▶ _ASSIGNMENT_
Only the lines from the one with "Image resolution: width=920" through the final line below belong in the answer, copied exactly and without pictures.

▶ _EXERCISE MATERIAL_
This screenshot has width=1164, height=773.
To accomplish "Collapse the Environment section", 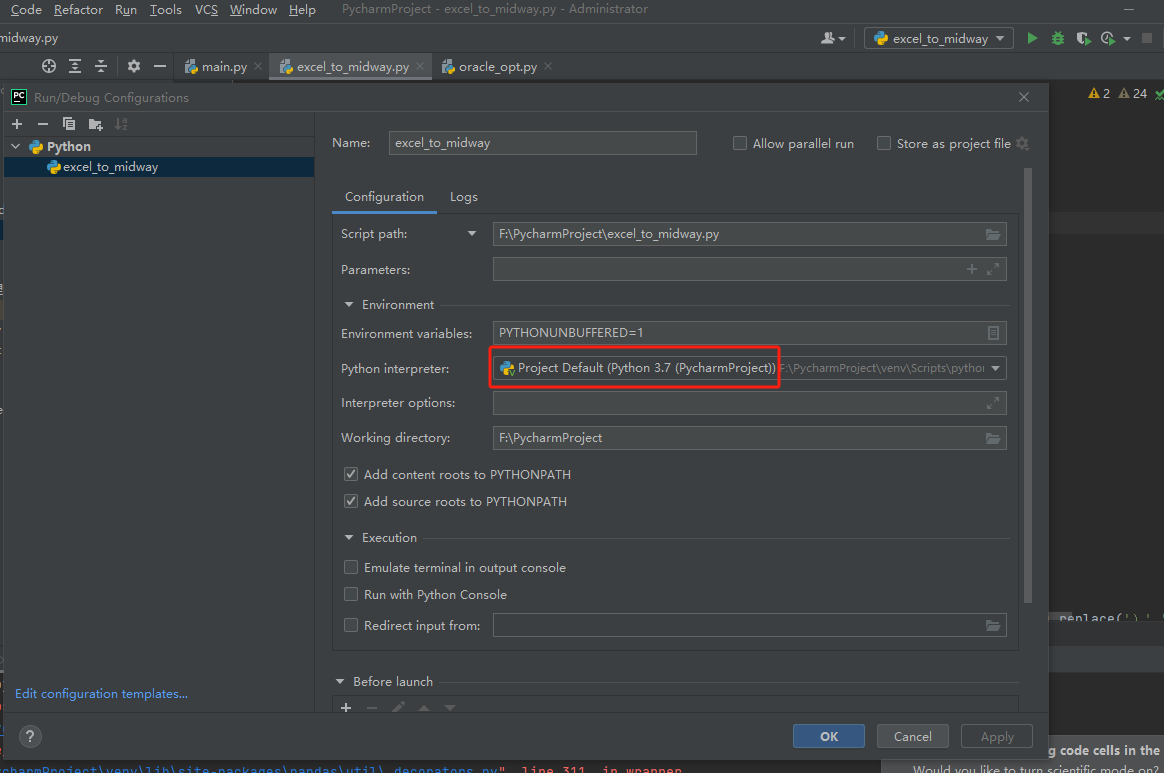I will (x=348, y=304).
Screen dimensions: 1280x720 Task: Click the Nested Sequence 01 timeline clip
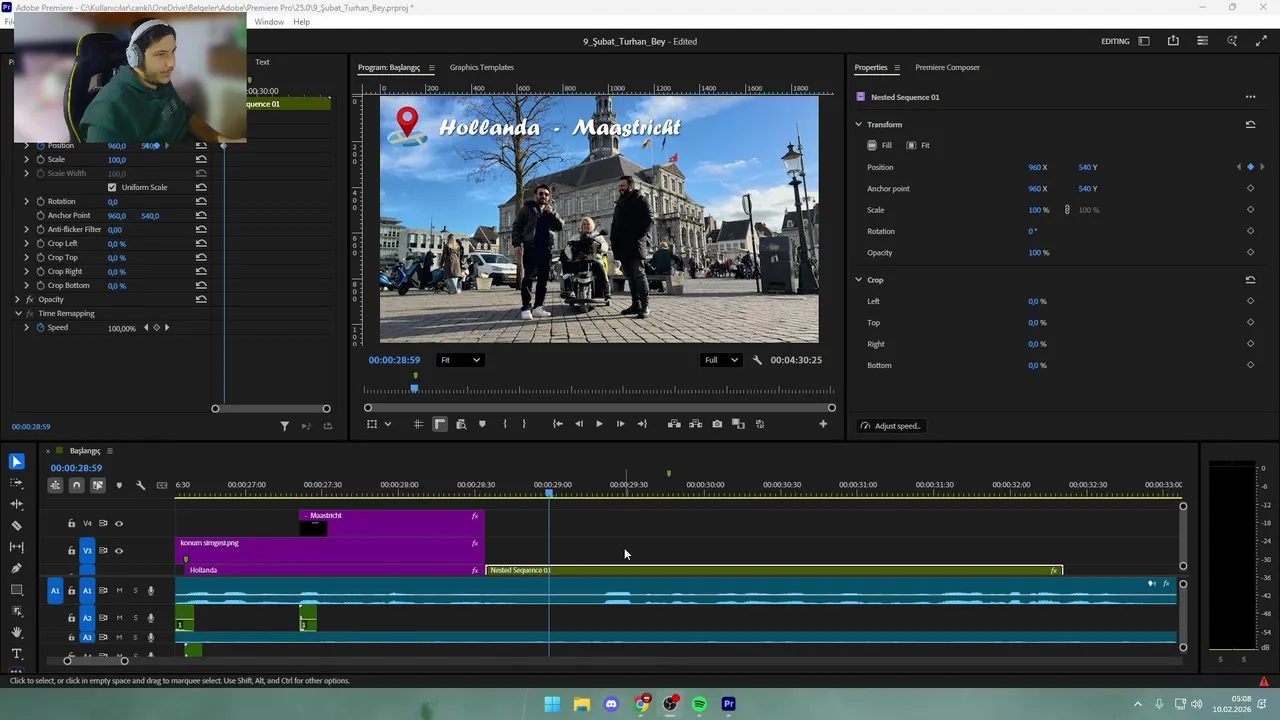[x=770, y=570]
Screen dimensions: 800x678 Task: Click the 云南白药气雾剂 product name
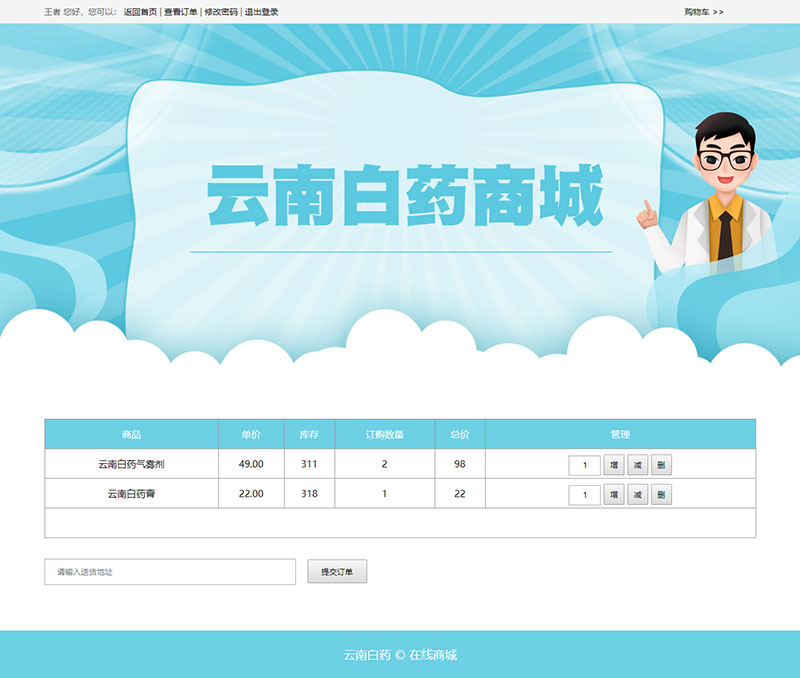[x=131, y=465]
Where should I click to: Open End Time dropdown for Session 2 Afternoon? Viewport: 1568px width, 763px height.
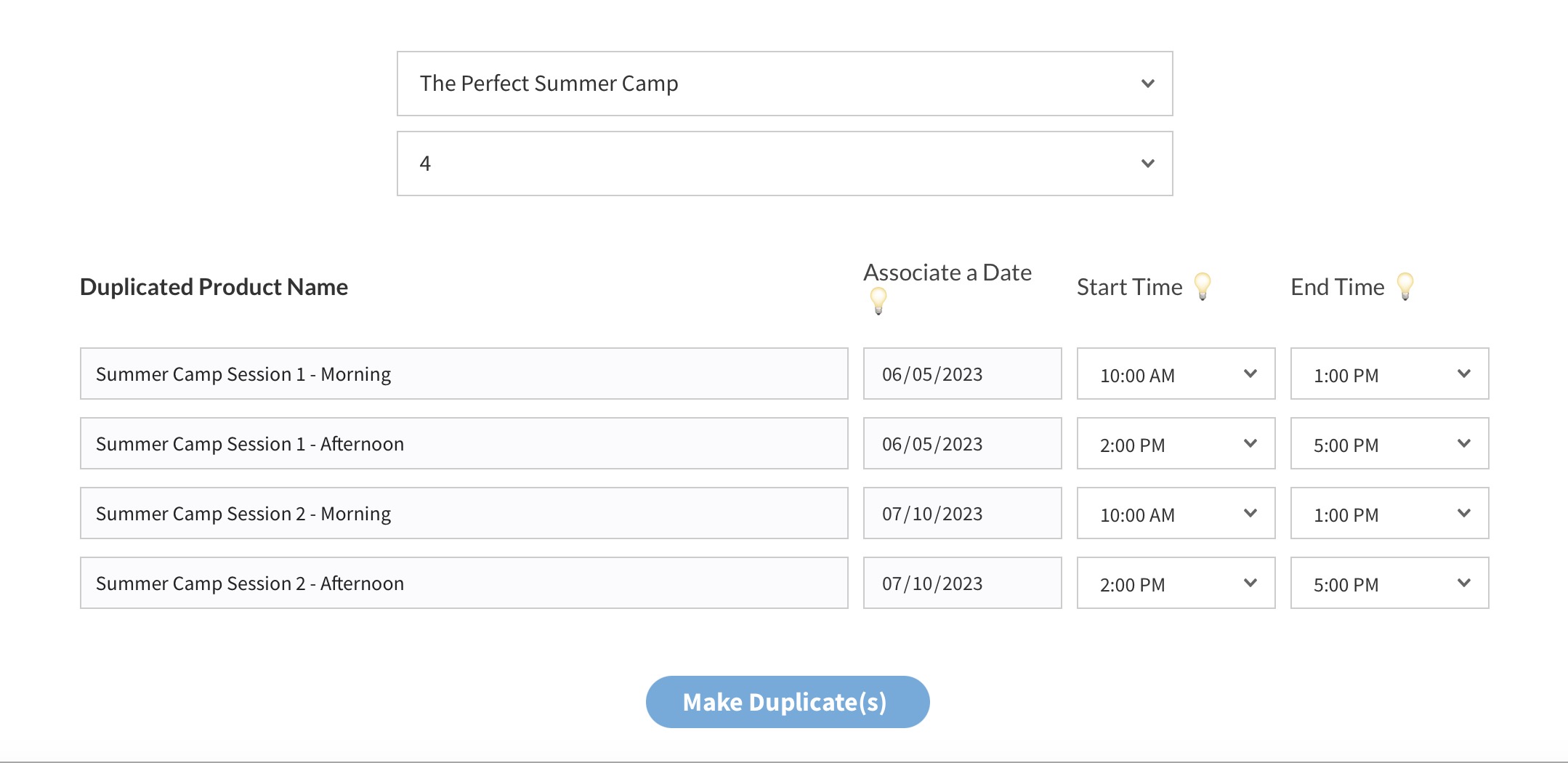coord(1389,584)
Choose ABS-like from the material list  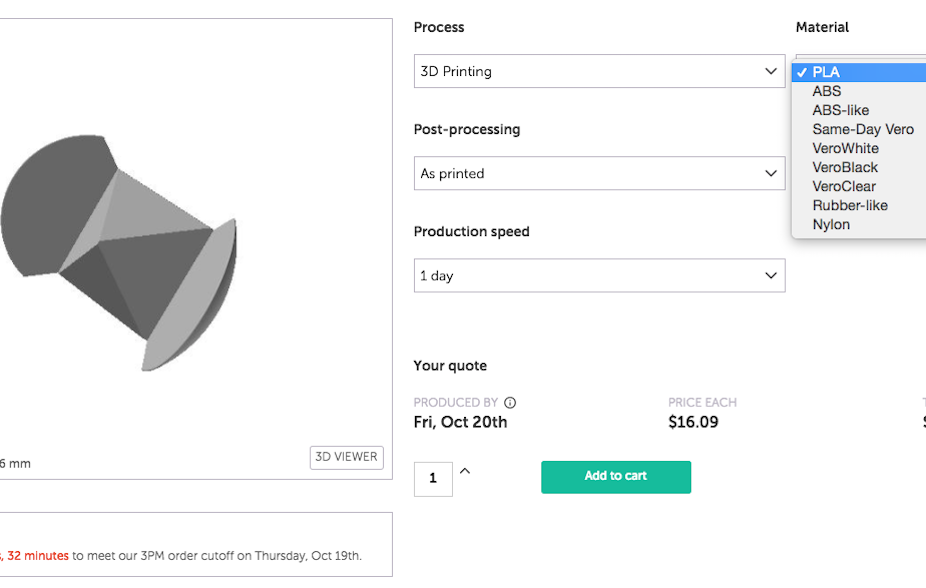tap(859, 110)
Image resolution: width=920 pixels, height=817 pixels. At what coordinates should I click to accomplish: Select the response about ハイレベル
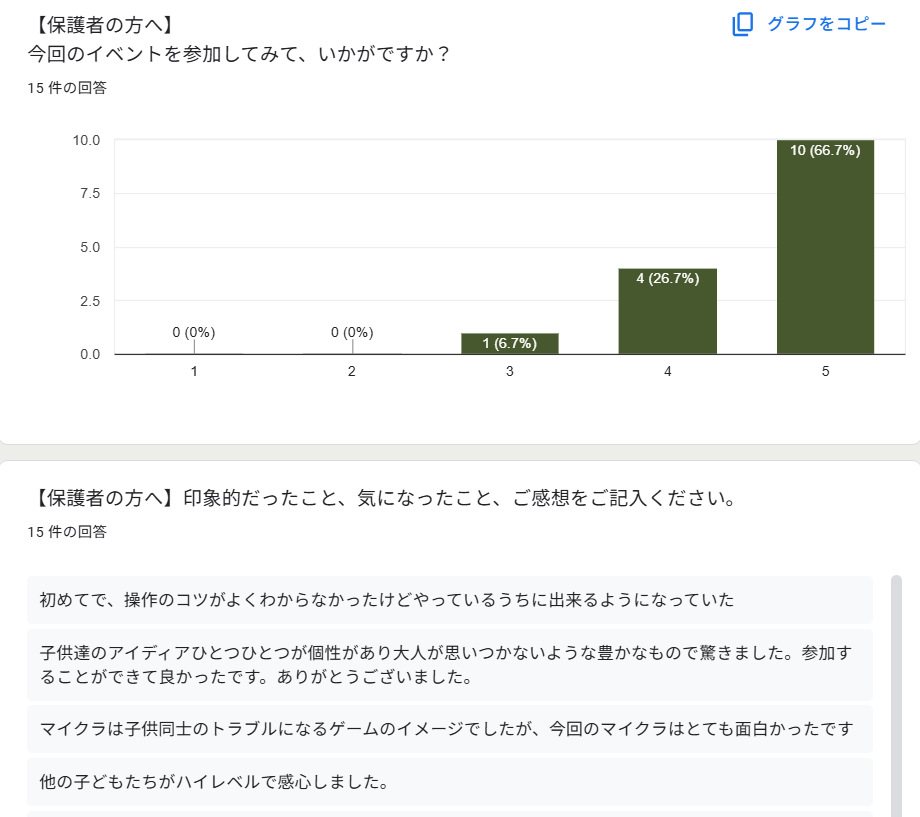click(450, 782)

▶ _RESPONSE_
Image resolution: width=920 pixels, height=817 pixels. At what coordinates should I click to accomplish: Select the response about ハイレベル
click(450, 782)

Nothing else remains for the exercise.